ACTIVITY:
From the listing below, copy each line that holds "Sort".
======== EXTRACTED MATERIAL
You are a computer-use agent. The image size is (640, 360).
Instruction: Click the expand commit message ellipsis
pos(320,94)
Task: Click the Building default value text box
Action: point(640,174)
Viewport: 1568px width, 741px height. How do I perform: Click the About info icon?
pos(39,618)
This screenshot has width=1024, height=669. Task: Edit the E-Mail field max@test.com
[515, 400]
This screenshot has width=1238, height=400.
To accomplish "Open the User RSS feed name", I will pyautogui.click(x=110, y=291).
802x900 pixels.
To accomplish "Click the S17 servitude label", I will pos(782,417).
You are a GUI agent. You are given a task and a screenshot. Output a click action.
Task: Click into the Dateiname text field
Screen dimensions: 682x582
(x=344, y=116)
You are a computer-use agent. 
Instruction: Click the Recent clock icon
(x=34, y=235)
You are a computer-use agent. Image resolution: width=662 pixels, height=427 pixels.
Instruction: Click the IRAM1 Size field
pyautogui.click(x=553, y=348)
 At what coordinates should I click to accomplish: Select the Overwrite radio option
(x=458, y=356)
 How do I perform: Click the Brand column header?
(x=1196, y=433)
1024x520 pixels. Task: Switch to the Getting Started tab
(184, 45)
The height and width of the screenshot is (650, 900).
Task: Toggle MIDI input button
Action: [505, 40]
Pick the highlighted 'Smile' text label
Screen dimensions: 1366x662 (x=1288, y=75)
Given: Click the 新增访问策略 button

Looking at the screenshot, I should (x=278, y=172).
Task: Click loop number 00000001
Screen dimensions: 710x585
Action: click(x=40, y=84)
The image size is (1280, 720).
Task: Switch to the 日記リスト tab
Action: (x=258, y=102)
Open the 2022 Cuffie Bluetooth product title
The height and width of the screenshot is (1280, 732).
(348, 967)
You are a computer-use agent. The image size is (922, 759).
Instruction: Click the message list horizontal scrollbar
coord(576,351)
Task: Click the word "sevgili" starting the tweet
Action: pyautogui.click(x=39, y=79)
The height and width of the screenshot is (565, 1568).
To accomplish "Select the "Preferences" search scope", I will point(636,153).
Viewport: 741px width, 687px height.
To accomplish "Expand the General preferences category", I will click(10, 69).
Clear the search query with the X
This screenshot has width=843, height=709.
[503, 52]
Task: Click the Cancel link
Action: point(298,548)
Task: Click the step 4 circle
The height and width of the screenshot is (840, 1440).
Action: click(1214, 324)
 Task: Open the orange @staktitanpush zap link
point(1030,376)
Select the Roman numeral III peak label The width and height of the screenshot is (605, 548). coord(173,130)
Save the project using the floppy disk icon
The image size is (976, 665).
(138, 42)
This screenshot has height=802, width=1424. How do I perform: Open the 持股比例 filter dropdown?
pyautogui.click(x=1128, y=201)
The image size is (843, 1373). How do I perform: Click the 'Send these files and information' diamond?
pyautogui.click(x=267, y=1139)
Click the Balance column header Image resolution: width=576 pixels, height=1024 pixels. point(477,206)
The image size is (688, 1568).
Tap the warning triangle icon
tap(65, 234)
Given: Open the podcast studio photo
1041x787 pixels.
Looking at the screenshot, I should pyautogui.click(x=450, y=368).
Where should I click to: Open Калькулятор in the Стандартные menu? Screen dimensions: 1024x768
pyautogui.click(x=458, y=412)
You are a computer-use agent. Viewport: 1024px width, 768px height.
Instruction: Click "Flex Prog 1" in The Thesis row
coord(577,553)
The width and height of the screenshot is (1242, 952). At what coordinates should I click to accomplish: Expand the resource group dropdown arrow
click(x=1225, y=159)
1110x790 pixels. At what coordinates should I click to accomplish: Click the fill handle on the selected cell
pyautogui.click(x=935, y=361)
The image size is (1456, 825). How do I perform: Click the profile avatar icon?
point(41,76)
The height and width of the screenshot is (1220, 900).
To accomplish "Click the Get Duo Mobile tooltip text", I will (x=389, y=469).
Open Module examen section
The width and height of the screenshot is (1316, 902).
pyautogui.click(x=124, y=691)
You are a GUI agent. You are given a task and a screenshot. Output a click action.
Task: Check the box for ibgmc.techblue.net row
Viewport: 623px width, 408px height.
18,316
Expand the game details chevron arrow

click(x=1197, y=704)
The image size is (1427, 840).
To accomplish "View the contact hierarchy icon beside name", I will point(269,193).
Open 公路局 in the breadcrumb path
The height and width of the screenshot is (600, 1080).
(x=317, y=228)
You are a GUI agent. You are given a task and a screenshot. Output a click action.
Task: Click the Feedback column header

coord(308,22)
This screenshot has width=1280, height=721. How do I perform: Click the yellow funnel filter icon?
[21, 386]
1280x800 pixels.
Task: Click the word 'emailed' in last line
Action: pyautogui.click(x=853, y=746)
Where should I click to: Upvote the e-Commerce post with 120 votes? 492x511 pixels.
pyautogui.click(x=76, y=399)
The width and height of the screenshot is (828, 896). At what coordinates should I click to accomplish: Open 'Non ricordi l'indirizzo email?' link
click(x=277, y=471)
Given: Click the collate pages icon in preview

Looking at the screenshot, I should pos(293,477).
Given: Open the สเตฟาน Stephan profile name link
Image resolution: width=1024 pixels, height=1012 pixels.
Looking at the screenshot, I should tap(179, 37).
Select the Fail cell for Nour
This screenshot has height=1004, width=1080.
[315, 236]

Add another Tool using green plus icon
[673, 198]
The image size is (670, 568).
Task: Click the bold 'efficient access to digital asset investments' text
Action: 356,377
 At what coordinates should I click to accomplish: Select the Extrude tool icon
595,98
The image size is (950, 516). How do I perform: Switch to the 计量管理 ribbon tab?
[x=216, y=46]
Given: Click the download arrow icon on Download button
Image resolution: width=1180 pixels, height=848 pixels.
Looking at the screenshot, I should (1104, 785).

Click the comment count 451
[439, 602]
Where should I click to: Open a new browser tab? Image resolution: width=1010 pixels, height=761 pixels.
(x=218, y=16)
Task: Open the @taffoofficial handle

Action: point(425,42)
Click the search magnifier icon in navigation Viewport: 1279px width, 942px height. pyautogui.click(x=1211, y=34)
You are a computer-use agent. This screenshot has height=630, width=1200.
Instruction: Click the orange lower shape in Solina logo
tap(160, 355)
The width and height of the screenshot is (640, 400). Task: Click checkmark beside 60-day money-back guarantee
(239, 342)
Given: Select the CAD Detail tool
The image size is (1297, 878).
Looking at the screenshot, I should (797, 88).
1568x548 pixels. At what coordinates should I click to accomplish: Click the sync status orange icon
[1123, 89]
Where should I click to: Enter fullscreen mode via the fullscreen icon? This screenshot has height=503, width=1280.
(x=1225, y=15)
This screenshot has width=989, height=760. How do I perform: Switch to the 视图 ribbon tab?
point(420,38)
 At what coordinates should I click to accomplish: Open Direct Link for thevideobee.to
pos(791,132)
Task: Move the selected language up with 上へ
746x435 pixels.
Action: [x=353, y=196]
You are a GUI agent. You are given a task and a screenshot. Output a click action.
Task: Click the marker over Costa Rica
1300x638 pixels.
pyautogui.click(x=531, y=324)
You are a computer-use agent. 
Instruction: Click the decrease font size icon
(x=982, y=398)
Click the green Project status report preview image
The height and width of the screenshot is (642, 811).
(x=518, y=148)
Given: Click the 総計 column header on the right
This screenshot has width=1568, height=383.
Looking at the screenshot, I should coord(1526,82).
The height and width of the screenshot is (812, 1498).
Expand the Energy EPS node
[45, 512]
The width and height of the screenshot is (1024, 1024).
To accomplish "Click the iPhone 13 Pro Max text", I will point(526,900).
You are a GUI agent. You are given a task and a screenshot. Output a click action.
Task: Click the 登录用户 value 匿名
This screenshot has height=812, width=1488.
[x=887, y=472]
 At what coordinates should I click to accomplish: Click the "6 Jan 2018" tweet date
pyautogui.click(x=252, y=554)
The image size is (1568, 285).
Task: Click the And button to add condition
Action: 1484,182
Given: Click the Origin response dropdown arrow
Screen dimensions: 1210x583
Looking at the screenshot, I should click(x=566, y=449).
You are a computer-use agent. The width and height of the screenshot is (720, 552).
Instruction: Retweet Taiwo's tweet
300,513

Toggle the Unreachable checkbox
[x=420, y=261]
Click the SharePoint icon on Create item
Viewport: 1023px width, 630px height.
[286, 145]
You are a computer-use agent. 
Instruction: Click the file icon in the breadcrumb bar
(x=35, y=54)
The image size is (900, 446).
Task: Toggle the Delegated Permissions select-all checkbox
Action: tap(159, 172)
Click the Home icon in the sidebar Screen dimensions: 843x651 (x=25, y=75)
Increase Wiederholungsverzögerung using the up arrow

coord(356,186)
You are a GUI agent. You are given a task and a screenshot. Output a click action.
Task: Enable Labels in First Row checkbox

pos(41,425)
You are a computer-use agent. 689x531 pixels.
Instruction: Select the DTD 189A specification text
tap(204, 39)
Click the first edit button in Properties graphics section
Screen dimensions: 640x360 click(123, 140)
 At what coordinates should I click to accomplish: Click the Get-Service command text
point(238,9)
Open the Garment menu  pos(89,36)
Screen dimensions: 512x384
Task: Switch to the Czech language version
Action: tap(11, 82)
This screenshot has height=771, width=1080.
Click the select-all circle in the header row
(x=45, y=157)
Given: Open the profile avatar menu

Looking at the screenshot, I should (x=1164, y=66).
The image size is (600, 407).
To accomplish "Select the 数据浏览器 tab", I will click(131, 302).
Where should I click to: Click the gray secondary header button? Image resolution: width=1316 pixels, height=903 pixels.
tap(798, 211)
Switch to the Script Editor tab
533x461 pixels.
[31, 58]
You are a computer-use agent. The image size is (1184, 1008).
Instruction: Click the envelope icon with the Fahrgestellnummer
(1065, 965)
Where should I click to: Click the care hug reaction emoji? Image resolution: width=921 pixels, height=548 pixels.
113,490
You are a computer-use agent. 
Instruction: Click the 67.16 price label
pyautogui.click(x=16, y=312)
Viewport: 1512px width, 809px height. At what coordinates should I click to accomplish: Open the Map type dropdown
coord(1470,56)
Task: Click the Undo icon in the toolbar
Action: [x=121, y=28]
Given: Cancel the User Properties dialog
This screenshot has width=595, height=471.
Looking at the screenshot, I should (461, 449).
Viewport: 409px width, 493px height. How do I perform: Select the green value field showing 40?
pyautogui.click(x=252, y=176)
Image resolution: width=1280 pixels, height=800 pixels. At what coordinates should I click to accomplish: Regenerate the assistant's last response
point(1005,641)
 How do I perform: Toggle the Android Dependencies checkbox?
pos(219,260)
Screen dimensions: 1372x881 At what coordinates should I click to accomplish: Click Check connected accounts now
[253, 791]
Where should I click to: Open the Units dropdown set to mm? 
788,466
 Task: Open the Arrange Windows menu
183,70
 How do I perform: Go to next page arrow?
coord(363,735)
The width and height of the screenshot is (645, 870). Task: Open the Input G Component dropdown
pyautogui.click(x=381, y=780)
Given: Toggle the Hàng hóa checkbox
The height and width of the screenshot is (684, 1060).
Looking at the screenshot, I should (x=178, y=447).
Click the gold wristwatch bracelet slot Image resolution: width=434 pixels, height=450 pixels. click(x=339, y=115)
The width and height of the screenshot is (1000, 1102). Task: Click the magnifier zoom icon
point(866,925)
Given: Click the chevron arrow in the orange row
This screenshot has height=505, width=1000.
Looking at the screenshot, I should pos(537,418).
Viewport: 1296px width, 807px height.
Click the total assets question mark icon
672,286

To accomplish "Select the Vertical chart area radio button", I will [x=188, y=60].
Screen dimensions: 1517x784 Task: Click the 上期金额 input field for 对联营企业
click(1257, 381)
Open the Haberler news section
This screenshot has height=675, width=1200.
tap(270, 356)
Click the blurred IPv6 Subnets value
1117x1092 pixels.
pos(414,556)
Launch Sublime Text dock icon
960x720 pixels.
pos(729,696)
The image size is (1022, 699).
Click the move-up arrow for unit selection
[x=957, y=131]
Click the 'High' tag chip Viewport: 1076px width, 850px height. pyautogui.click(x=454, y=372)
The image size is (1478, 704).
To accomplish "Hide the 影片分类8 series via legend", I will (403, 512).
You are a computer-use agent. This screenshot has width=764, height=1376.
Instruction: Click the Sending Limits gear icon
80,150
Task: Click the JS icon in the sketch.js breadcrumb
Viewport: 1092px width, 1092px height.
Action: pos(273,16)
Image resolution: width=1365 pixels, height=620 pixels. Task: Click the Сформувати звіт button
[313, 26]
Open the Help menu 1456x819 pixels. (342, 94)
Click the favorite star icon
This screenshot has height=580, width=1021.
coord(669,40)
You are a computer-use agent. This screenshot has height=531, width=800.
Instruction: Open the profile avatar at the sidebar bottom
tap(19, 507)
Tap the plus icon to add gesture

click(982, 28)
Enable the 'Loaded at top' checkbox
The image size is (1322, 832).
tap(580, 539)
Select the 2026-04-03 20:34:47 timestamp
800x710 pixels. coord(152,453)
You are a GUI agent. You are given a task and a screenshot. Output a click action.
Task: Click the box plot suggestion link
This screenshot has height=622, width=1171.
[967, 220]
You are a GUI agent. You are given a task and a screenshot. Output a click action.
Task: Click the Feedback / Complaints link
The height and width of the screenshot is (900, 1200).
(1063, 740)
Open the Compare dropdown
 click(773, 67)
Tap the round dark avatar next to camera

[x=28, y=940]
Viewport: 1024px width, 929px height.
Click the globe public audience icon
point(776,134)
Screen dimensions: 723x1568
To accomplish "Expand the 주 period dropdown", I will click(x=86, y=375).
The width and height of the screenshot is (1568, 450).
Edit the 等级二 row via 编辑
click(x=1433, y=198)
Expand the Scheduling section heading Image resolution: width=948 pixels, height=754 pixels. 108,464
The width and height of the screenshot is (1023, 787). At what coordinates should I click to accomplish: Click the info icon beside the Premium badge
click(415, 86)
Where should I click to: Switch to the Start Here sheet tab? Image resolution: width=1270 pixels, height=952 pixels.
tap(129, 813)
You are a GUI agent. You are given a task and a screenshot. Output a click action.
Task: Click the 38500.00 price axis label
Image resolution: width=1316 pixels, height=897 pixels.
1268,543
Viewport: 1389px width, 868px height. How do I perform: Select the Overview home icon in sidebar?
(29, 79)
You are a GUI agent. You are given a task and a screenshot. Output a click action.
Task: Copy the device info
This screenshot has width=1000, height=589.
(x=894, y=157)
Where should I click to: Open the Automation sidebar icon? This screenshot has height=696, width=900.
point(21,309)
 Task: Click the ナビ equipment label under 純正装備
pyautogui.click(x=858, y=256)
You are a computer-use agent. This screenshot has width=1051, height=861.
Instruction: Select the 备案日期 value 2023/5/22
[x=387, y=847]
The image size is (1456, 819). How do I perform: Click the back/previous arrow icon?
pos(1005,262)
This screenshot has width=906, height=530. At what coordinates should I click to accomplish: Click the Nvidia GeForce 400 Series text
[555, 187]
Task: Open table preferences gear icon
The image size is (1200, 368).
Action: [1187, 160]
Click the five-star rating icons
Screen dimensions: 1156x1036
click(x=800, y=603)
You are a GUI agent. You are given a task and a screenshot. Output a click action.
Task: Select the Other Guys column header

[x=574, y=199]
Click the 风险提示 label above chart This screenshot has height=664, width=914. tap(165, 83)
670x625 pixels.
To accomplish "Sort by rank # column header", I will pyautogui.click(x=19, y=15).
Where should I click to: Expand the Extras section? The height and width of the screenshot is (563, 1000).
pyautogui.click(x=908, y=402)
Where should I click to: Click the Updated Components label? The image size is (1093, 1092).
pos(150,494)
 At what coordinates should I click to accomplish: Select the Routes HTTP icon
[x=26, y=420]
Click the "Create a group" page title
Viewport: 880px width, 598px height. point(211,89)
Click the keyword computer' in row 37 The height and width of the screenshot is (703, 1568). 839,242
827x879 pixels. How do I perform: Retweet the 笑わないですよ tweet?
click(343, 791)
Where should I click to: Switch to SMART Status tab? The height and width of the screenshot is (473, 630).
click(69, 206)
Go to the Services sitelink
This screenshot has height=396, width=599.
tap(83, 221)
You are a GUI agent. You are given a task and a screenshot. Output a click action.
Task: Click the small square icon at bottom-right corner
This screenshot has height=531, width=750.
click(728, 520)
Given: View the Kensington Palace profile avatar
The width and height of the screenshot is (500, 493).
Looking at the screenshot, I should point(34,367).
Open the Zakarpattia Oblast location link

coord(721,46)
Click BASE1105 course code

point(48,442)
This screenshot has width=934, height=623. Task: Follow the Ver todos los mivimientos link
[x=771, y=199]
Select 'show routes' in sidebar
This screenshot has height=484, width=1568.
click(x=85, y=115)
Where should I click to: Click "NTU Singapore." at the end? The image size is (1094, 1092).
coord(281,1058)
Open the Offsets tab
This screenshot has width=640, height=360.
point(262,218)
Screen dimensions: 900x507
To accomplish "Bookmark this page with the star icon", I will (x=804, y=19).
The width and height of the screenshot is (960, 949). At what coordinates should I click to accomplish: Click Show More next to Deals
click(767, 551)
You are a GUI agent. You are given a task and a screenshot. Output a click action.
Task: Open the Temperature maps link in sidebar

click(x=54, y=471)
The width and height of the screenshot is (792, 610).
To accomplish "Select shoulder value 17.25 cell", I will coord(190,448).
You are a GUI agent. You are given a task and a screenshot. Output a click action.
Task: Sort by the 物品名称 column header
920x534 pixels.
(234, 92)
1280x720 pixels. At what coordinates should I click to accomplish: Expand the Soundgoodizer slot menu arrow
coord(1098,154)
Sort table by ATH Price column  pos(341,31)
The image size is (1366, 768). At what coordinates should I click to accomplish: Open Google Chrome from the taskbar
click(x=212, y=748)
================
OUTPUT OF THE EXERCISE:
To accomplish "Sort by rank # column header", I will pyautogui.click(x=19, y=15).
Task: Sort by the 物品名称 column header
Sort table by ATH Price column  pos(341,31)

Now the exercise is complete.